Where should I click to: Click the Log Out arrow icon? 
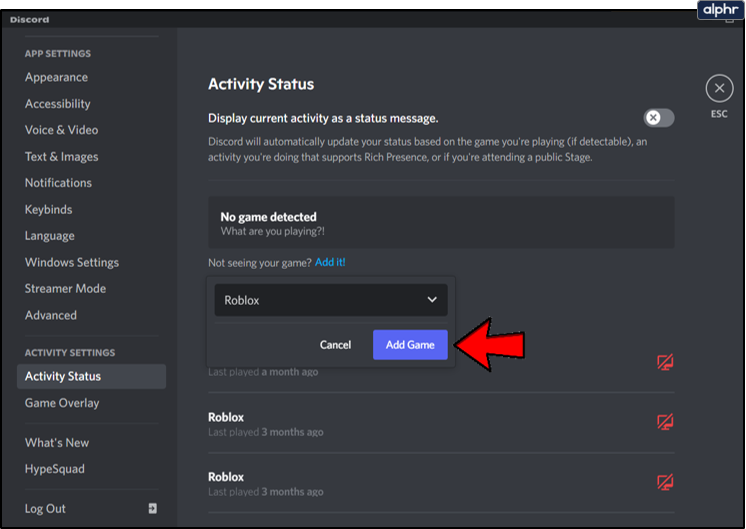tap(152, 508)
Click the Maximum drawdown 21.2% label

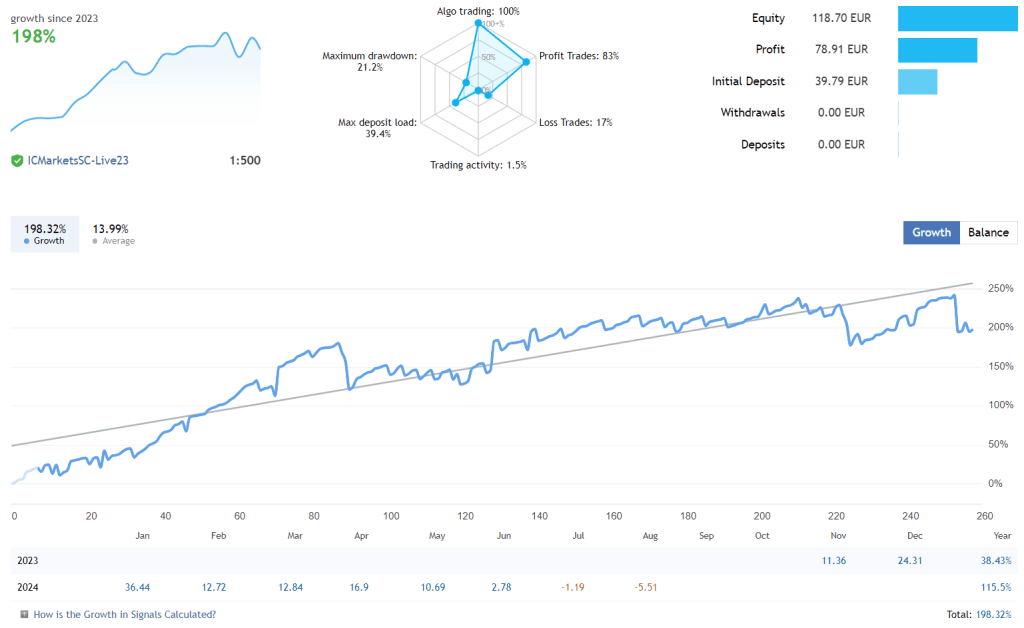pyautogui.click(x=367, y=62)
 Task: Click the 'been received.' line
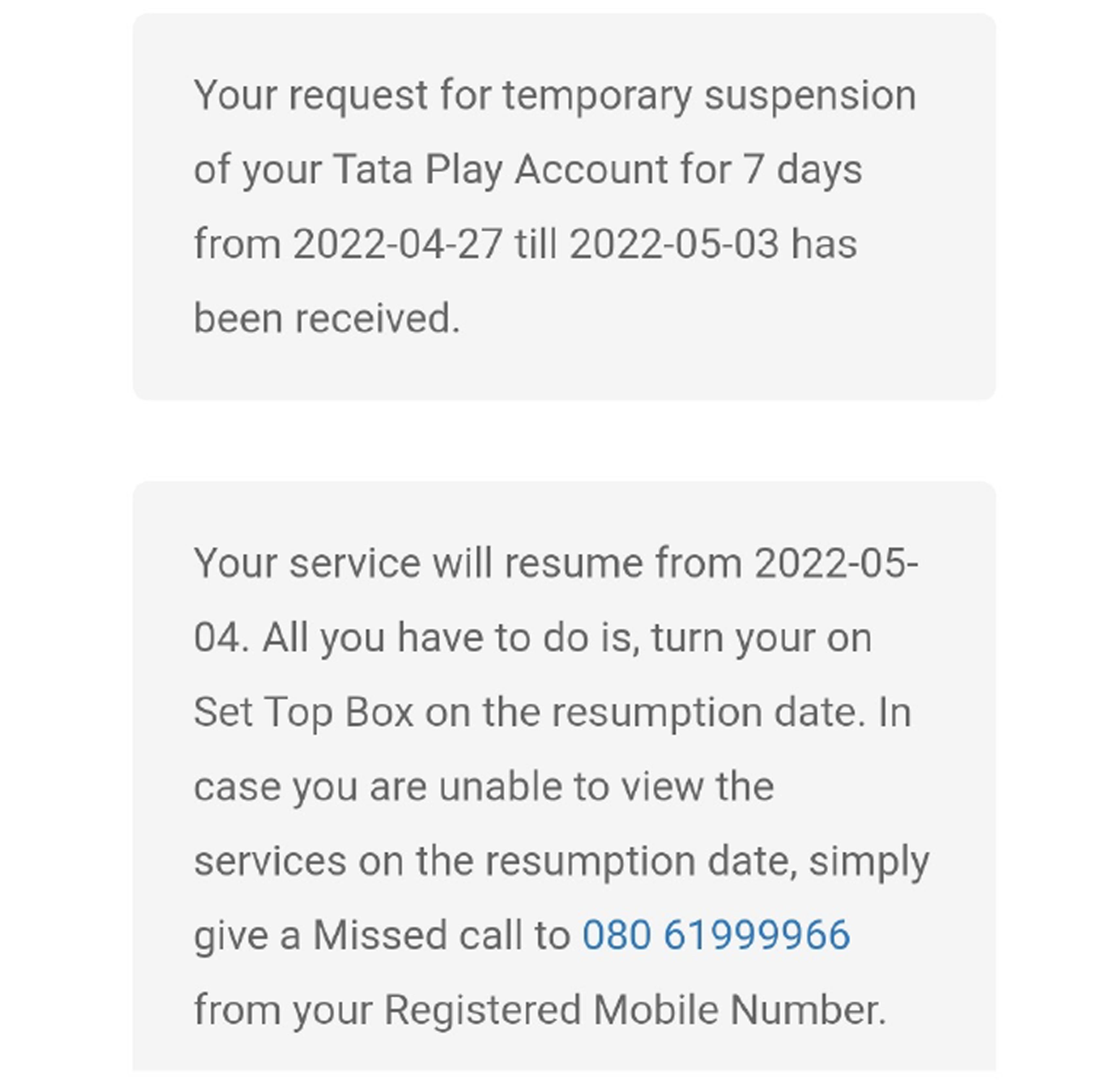coord(327,318)
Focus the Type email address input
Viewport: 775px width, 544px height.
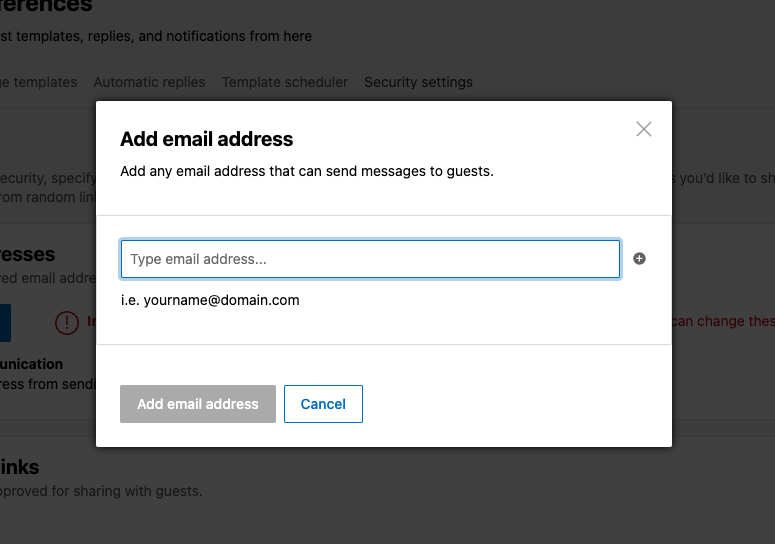point(370,259)
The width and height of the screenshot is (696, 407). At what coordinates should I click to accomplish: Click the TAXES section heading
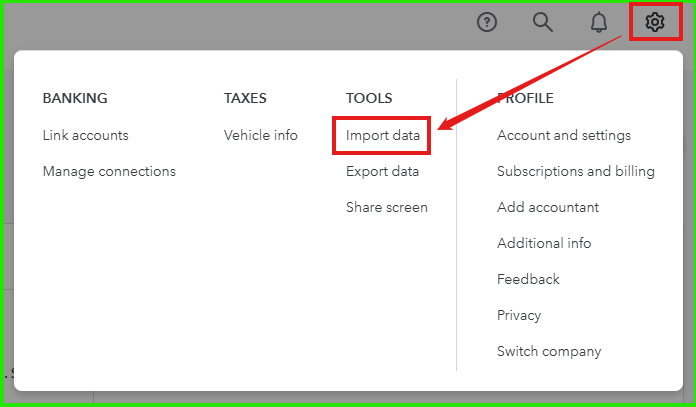coord(245,98)
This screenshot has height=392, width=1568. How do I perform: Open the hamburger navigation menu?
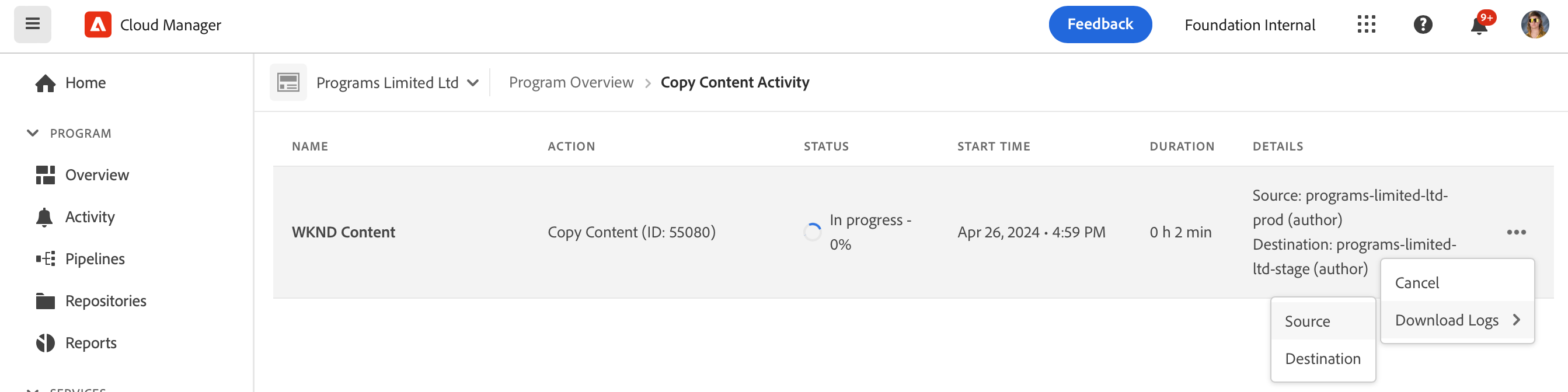pyautogui.click(x=33, y=24)
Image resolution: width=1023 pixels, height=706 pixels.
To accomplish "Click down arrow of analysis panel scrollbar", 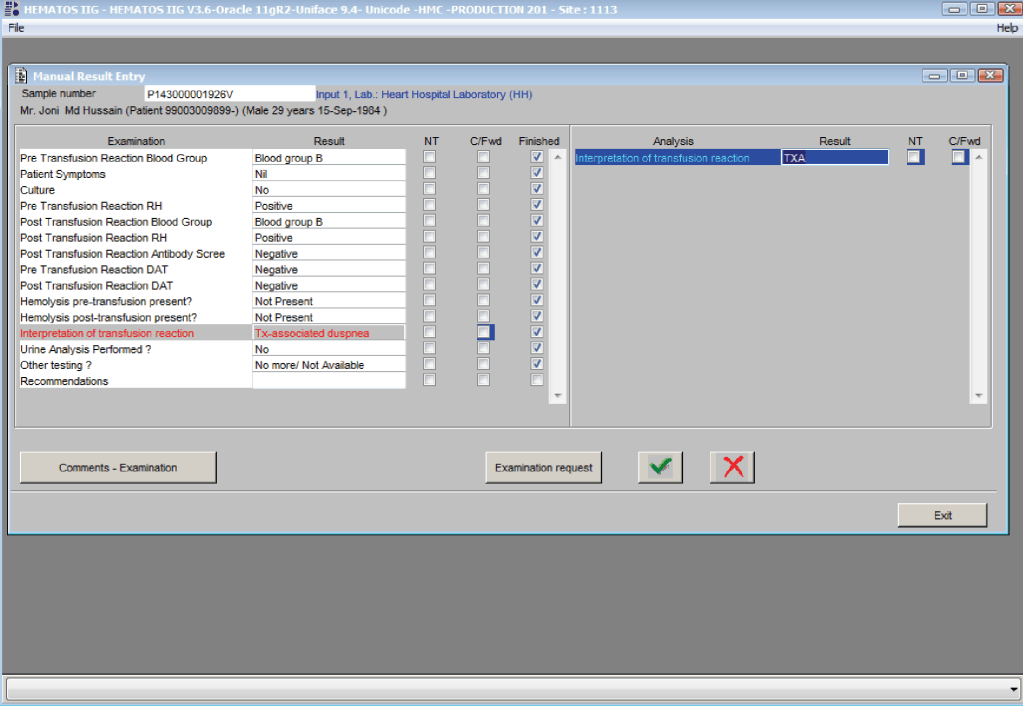I will click(x=979, y=396).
=-=-=
# Activity
No pictures should appear; only the lines from the first line of the records through the line with "Focus the Type email address input", both included, are to be restated word for word.

# The answer
Where should I click to: Click the Log Out arrow icon? 
tap(152, 508)
Click the Maximum drawdown 21.2% label

pyautogui.click(x=367, y=62)
 Task: Click the 'been received.' line
coord(327,318)
Focus the Type email address input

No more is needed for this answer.